Diagram suggestionthe mermaid block above renders directly on GitHub and on mkdocs themes that ship Mermaid (e.g. mkdocs-material with pymdownx.superfences). With the vanilla mkdocs theme it falls back to a code block. If we ever publish a static SVG of this flowchart, swap it in here as the canonical version.

The verdict is a structured submit_verdict tool call — accept/reject plus, on reject, a rejection_category (one of six), a concern, evidence pointers, and a concrete next_step that becomes the worker-visible reject feedback. See The worker↔evaluator dialogue.

Four halt-with-failure exits (iter_cap, evaluator_cap, empty_responses, no_case), one halt-with-success exit (done). All failure exits mark the task failed, log a task_failed event with the matching reason, and stop the Ralph loop — tilth resume flips them back to pending and unwinds the FAILED placeholder commit, so none is destructive.

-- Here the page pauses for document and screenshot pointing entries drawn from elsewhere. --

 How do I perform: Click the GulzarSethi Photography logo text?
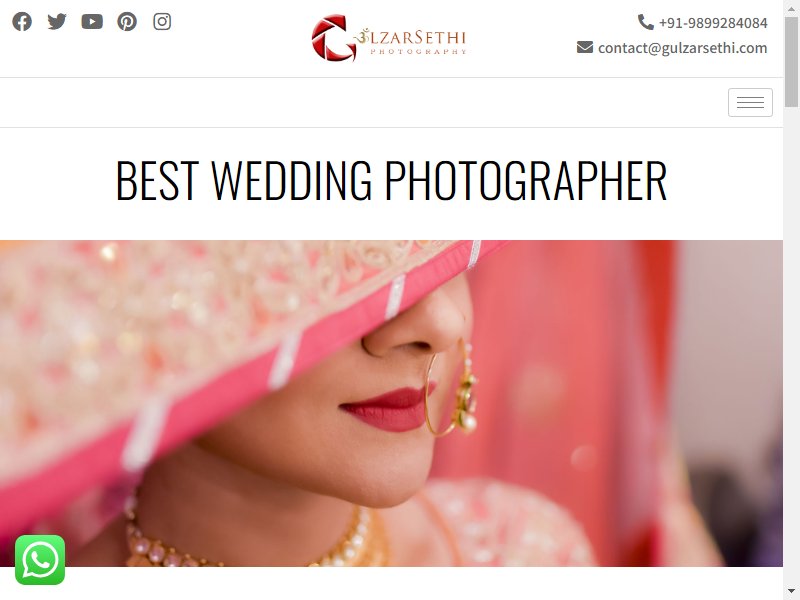click(412, 42)
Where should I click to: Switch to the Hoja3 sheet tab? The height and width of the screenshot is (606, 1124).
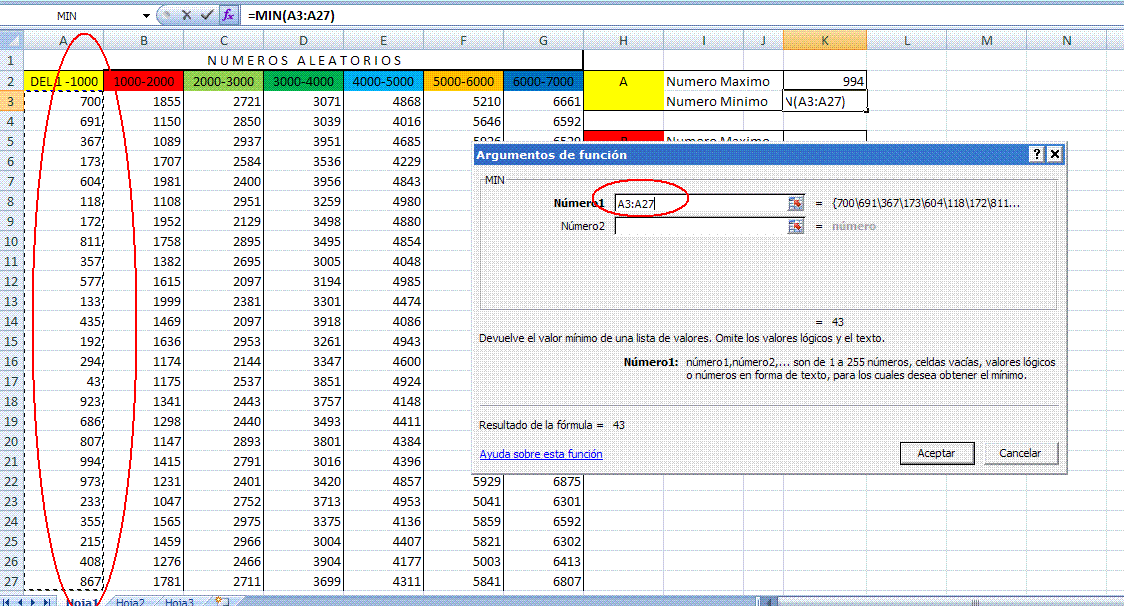[180, 602]
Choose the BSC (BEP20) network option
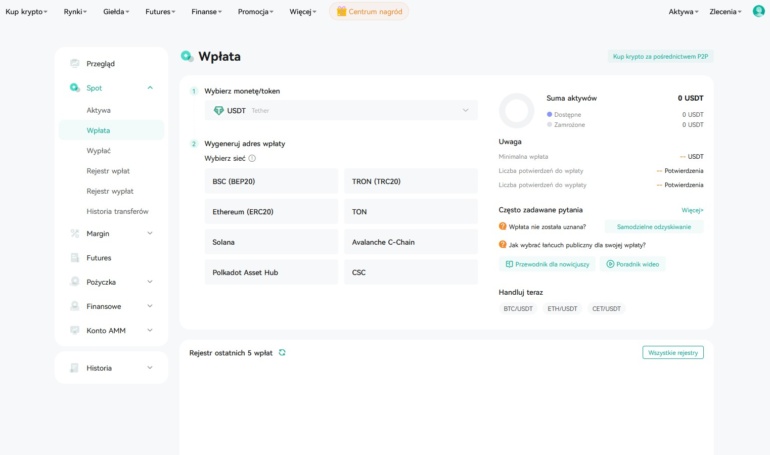Viewport: 770px width, 455px height. [x=271, y=181]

Worst-case tokens per task

worker_tokens × MAX_ITERATIONS_PER_TASK       (32 by default)
+ evaluator_tokens × number_of_evaluator_calls (1 per submit_case that passes
                                                validators; capped by
                                                MAX_EVALUATOR_CALLS_PER_TASK if set,
                                                otherwise unbounded within the
                                                iteration budget)
+ self_improve_tokens                          (1 if task succeeds, 0 otherwise)

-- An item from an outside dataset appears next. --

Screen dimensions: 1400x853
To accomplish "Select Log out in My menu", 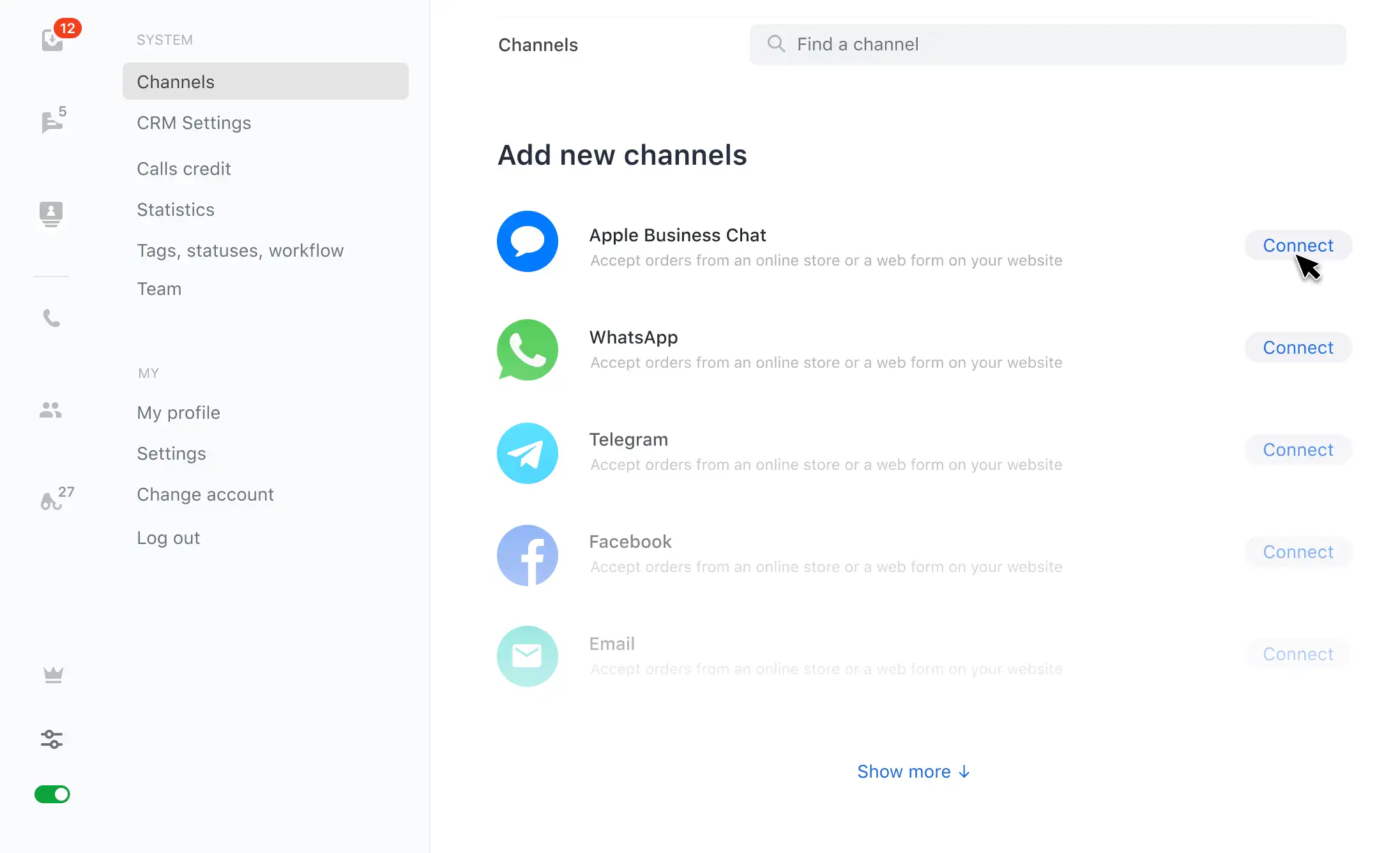I will (169, 538).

The evaluator is called once per submit_case attempt that passes validators. With MAX_EVALUATOR_CALLS_PER_TASK=0 (default) there is no separate cap; the iteration budget is the only ceiling. With it set, that's the tighter of the two bounds on evaluator spend.

Mental model

  • MAX_WALL_CLOCK_MINUTES and MAX_TOKENS stop the Ralph loop.
  • MAX_ITERATIONS_PER_TASK stops a task that's spinning. Bounds worker effort within a task. Caps tokens per task indirectly (no direct per-task token cap exists).
  • MAX_EVALUATOR_CALLS_PER_TASK (optional, off by default) stops a task that's worker↔evaluator ping-ponging. Bounds evaluator spend on a single PRD item.

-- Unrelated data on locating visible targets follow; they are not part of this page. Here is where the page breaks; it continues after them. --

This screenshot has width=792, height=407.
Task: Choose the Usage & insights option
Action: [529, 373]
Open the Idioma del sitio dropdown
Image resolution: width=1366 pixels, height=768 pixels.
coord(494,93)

Default MAX_ITERATIONS_PER_TASK=32 means: each task gets at most 32 worker turns to explore → edit → run tests → fix lint → respond to the evaluator → finally submit an accepted case with everything green. For tightly-scoped tasks with upfront tests, that's usually 3–5 in practice. Bumping to 12 or 16 gives the agent more room on harder tasks; lowering to 4 forces tighter PRDs.